— start Listed entries —

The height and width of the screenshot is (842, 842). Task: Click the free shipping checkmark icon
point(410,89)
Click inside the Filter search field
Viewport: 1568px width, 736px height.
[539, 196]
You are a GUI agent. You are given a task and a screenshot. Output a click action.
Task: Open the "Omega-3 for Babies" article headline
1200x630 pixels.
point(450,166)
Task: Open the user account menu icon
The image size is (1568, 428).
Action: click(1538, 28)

— end Listed entries —

→ **Exercise details**: Copy out each of the entries above word for word.

→ **Output of the exercise**:
The height and width of the screenshot is (842, 842). Task: Click the free shipping checkmark icon
point(410,89)
Click inside the Filter search field
Viewport: 1568px width, 736px height.
[539, 196]
You are a GUI agent. You are given a task and a screenshot. Output a click action.
Task: Open the "Omega-3 for Babies" article headline
1200x630 pixels.
point(450,166)
Task: Open the user account menu icon
The image size is (1568, 428).
Action: click(1538, 28)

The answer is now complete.